Della frattura interna a CiU sembra voler approfittare il partito socialdemocratico e nazionalista ERC (Sinistra Repubblicana di Catalogna). Il portavoce di Esquerra infatti ha affermato la disponibilità del suo partito ad entrare nella maggioranza di governo della Comunità Autonoma in sostituzione dei centristi per garantire la governabilità fino alle elezioni del 27 settembre e porre le condizioni affinché il voto autunnale garantisca l’affermazione di un ampio e trasversale schieramento indipendentista.

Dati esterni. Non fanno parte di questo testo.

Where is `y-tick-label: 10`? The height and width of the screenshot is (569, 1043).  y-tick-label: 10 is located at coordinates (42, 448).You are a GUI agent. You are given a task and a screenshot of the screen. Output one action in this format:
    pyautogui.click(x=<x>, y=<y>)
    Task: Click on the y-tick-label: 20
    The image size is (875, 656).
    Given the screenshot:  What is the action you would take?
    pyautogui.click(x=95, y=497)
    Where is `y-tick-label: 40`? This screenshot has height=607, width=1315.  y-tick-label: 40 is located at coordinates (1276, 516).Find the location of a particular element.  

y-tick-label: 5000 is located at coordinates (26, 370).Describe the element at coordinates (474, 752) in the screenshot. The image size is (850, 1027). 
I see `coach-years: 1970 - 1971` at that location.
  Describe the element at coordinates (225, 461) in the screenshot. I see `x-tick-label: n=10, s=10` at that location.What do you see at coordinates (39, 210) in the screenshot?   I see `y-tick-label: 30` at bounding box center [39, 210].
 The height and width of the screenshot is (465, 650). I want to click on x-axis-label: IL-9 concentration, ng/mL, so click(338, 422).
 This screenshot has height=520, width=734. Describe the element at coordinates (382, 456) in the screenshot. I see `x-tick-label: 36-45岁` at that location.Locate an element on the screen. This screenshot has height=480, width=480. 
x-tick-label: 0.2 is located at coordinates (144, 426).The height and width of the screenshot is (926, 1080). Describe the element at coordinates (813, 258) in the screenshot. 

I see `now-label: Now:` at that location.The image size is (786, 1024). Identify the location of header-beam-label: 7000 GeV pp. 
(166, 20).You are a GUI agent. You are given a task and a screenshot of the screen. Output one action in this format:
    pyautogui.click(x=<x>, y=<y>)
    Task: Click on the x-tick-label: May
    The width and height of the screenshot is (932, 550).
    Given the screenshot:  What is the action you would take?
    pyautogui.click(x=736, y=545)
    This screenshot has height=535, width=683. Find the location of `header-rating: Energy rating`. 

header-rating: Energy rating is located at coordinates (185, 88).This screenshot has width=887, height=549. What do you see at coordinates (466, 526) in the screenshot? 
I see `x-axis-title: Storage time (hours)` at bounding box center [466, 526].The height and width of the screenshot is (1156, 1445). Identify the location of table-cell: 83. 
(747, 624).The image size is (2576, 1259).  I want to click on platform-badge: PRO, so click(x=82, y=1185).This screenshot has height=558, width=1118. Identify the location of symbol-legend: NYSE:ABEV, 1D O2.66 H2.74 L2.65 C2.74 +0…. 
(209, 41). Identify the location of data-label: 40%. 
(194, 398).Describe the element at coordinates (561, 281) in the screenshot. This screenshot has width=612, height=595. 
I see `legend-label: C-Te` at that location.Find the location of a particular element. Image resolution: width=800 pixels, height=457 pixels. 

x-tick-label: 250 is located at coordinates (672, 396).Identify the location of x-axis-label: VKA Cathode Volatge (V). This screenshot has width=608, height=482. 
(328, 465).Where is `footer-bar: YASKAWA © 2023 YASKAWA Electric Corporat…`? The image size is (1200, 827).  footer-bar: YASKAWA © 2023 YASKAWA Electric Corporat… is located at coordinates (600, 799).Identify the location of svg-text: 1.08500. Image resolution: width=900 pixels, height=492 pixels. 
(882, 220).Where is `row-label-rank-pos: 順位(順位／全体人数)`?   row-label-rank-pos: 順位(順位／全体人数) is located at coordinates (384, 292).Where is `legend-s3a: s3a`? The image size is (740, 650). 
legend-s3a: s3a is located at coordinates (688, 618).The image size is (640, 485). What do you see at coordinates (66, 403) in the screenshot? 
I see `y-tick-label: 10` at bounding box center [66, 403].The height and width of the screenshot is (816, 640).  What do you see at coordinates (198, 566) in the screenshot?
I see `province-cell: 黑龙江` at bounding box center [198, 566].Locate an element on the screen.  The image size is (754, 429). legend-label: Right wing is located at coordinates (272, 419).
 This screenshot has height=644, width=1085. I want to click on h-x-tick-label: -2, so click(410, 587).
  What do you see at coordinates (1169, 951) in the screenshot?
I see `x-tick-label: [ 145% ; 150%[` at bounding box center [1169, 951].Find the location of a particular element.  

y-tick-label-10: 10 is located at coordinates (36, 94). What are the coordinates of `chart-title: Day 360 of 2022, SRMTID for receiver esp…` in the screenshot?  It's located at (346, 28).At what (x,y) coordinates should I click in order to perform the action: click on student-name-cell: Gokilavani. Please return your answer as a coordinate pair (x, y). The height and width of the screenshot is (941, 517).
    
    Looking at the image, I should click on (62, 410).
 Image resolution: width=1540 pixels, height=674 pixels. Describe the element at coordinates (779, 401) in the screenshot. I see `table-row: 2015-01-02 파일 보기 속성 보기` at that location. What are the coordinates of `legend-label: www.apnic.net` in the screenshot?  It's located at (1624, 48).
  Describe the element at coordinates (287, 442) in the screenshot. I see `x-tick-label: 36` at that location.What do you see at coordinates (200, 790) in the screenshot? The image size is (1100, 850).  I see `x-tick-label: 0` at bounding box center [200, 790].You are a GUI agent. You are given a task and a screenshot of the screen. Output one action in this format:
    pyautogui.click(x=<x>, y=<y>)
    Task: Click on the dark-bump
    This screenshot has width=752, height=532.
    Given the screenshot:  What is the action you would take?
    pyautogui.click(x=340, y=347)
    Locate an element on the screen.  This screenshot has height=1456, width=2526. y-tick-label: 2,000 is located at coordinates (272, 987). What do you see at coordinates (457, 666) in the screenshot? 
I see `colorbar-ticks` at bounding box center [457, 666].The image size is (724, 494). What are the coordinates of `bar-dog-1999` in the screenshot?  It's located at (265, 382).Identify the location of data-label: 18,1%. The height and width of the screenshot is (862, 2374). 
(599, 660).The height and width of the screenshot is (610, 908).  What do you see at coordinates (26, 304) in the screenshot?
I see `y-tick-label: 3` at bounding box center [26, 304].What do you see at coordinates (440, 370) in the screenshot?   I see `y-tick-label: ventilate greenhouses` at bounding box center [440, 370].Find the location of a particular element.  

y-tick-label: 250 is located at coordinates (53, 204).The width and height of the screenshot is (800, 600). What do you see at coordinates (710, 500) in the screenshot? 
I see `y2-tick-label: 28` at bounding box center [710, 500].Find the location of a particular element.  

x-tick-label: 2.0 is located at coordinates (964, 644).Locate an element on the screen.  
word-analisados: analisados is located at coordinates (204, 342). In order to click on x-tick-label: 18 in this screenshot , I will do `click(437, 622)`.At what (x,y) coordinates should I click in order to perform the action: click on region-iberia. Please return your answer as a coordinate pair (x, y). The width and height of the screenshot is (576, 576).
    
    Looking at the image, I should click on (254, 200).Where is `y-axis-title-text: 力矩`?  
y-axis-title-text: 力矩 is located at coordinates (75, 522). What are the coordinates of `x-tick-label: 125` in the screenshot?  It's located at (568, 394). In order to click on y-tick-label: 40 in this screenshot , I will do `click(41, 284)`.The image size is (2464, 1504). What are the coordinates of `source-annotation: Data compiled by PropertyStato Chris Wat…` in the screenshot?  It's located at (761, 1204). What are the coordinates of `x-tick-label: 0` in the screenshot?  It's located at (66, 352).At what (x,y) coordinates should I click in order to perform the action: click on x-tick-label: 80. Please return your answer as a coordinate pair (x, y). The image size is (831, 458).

Intanto nei giorni scorsi uno dei personaggi più popolari e influenti dello schieramento sovranista, suor Teresa Forcades, ha ottenuto il permesso di abbandonare una clausura – in verità assai poco rispettata negli ultimi tempi – per potersi dedicare alla battaglia per l’indipendenza che potrebbe vivere nei prossimi mesi una netta accelerazione. La benedettina 48enne potrebbe addirittura essere la candidata alla guida di un vasto fronte di centrosinistra e sinistra alle prossime elezioni catalane di settembre. La battagliera religiosa ha già invitato Proces Costituent, la sezione locale di Podemos, Erc, gli indipendentisti radicali della Cup e i partiti Iniziativa per la Catalogna e EUIA (Sinistra Unita e Alternativa) ad una riunione nei prossimi giorni per dar vita ad una alleanza elettorale in vista dell’appuntamento del 27 settembre. Difficilmente tutto il fronte andrà unito alle elezioni visto che la Cup e altre realtà più radicali e di sinistra potrebbero optare per una lista di ‘rottura’ anche economica oltre che nazionale, mentre le forze più moderate sono disponibili addirittura ad una confluenza in una lista comune insieme a CiU ed Artur Mas. Suor Teresa Forcades ha già indicato le sue condizioni per una alleanza elettorale con le altre forze:  «Aprire un processo costituente catalano, con l’impegno di convocare un referendum sull’indipendenza, governare con politiche anticapitaliste e varare un piano d’urto in favore del 30% di abitanti della Catalogna in situazione di esclusione sociale».
Nel frattempo la neo sindaca Ada Colau – espressione di una alleanza tra Podemos e i vari partiti di sinistra e indipendentisti che hanno strappato il Comune a CiU – ha annunciato che non presenterà alcuna candidatura per aggiudicare a Barcellona i Giochi Olimpici Invernali del 2026 in controtendenza ai progetti del precedente sindaco Xabier Trias. Ada Colau ha contestualmente destituito il direttore dell’ufficio per la candidatura di Barcellona all’evento sportivo aspramente criticato da alcuni movimenti sociali per il suo potenziale impatto negativo a livello economico, urbanistico e ambientale.